_What is required_
All lines in the records that carry the string "layout" are to be shown.
-- Materials provided follows --
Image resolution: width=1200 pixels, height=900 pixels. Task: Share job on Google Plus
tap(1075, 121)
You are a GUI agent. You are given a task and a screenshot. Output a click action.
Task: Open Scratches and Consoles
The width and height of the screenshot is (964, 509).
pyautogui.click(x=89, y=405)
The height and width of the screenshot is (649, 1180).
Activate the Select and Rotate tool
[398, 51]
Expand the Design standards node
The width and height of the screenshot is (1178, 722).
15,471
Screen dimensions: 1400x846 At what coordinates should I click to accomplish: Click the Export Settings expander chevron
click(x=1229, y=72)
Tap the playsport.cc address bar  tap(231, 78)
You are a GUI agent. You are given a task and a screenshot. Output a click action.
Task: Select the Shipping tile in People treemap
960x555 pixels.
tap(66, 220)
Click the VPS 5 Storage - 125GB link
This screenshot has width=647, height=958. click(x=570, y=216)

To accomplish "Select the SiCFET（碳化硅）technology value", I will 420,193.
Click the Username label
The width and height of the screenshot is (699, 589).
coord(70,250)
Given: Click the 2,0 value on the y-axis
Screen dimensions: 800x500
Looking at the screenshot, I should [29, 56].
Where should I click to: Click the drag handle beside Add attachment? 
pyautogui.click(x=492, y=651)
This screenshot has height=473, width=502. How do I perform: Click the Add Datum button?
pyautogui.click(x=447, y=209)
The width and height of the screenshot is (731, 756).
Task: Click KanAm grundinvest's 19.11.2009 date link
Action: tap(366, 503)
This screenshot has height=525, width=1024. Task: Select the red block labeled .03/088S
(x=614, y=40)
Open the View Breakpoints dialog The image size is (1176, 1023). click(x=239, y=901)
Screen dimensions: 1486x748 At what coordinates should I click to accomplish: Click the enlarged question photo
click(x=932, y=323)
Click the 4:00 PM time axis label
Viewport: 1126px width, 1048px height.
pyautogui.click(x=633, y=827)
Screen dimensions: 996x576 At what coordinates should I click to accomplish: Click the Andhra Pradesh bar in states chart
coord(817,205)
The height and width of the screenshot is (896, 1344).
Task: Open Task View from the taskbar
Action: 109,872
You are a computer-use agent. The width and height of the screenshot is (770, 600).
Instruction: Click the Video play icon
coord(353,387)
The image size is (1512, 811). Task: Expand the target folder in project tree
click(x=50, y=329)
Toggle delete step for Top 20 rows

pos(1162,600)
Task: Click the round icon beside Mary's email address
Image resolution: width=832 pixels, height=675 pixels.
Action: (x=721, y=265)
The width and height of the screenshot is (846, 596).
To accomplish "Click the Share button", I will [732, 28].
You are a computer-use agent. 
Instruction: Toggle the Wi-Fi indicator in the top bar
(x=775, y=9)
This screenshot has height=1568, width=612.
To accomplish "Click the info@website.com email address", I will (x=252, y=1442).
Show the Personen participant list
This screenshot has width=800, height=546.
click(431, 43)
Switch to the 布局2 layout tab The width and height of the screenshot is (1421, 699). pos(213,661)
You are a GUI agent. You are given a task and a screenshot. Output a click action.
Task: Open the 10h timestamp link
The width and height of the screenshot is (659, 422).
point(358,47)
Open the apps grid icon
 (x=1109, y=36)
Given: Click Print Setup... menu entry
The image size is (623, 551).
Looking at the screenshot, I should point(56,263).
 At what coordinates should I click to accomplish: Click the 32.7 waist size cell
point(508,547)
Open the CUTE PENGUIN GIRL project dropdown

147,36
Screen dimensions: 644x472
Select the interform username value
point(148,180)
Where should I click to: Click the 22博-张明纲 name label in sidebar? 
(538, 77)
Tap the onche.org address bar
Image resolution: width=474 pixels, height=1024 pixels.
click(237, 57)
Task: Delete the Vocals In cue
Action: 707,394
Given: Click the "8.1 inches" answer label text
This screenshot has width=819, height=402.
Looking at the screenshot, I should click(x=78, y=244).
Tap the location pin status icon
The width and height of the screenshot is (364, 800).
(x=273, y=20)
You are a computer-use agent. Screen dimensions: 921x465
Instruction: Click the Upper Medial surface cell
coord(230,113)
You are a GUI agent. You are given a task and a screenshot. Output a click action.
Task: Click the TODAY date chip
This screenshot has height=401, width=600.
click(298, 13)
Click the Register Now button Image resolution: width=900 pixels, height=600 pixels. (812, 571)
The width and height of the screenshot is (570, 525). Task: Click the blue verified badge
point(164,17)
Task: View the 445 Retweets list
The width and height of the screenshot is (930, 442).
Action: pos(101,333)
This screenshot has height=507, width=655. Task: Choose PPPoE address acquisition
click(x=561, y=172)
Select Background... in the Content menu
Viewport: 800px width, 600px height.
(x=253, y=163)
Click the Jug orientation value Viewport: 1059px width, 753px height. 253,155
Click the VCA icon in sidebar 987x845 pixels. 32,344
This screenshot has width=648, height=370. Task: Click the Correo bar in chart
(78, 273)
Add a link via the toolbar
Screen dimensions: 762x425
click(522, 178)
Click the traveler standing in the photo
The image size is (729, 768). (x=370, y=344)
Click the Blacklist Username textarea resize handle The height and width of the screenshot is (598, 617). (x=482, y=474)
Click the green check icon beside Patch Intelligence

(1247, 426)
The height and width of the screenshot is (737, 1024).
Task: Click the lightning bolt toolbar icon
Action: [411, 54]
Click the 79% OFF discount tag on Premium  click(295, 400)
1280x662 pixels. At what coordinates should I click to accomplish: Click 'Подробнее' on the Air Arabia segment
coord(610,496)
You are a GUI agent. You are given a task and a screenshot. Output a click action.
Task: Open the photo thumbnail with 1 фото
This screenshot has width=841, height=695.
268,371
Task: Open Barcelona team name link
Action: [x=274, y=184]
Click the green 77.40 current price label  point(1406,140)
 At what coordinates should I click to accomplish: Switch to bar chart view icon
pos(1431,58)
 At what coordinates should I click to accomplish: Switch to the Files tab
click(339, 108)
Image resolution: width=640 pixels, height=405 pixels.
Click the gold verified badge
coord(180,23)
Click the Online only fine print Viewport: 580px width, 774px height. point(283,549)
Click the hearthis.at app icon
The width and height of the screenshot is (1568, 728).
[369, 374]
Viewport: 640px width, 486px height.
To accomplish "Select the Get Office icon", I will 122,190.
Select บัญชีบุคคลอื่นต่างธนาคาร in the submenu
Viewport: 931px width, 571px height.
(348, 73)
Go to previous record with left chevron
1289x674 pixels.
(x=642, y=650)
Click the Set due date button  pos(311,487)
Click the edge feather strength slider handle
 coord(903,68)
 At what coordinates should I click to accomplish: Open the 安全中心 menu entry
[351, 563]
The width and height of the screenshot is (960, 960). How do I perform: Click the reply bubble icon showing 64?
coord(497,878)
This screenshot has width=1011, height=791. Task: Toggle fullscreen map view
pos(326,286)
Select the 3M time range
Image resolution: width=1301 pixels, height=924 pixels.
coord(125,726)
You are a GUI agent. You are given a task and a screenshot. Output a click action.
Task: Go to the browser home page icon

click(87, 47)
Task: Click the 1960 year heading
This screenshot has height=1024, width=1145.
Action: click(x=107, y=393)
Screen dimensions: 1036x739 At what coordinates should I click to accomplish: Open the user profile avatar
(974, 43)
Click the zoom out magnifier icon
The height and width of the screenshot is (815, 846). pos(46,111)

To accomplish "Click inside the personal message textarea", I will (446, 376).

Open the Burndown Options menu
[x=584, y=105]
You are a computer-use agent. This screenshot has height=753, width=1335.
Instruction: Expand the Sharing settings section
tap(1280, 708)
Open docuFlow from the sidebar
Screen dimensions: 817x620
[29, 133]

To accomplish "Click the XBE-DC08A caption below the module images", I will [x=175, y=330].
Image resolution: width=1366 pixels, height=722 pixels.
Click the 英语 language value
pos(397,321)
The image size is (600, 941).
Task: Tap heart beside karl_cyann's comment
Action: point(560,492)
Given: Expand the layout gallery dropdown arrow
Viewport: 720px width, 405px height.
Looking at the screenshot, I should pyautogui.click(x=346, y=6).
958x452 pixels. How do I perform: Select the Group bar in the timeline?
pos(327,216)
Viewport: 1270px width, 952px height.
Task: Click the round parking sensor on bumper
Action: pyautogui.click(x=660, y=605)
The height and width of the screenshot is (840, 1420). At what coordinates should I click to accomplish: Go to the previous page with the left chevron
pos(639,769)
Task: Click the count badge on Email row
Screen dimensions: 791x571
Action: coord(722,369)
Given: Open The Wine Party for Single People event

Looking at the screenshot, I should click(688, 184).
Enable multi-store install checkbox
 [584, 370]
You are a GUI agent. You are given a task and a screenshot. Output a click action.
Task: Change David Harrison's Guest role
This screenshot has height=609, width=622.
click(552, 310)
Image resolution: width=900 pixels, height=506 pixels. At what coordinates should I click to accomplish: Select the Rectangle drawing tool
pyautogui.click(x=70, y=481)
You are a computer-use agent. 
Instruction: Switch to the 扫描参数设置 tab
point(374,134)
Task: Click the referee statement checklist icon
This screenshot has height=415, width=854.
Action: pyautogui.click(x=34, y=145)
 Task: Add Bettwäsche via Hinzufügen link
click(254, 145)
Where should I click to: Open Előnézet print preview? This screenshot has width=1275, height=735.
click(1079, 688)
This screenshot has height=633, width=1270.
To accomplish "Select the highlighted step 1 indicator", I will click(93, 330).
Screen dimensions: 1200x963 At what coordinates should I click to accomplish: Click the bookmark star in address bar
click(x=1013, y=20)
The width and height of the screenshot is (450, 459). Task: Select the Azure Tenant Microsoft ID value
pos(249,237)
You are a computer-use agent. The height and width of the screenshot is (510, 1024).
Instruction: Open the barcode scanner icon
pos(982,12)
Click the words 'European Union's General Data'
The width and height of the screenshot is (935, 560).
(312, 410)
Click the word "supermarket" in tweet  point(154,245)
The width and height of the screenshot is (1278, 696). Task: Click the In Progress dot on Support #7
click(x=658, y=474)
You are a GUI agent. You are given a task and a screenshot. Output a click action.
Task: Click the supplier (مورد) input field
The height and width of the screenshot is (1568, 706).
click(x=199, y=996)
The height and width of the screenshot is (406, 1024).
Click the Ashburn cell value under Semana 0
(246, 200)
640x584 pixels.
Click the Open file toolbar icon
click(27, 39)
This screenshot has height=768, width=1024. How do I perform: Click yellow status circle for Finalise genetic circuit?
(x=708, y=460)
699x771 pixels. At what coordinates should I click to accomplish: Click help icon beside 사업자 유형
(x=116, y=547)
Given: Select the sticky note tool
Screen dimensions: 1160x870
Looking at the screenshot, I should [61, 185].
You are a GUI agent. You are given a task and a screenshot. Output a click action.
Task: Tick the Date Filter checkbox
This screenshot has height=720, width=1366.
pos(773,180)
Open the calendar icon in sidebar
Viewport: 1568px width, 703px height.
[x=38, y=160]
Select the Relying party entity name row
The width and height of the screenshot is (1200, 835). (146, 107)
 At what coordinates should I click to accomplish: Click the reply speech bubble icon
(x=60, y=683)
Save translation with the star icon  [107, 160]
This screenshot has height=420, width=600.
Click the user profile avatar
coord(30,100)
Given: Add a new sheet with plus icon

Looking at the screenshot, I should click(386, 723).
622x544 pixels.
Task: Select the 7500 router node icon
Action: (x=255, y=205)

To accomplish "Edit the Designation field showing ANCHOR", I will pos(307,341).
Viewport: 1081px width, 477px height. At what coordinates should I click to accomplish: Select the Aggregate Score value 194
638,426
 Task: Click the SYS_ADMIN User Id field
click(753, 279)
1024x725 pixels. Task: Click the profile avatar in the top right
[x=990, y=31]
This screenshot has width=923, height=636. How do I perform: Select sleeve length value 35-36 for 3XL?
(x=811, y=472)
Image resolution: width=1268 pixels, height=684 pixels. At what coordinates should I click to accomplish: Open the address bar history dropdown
-- Materials provided concluded --
_Worked solution_
Switch to the 布局2 layout tab The width and height of the screenshot is (1421, 699). pos(213,661)
Given: Expand the layout gallery dropdown arrow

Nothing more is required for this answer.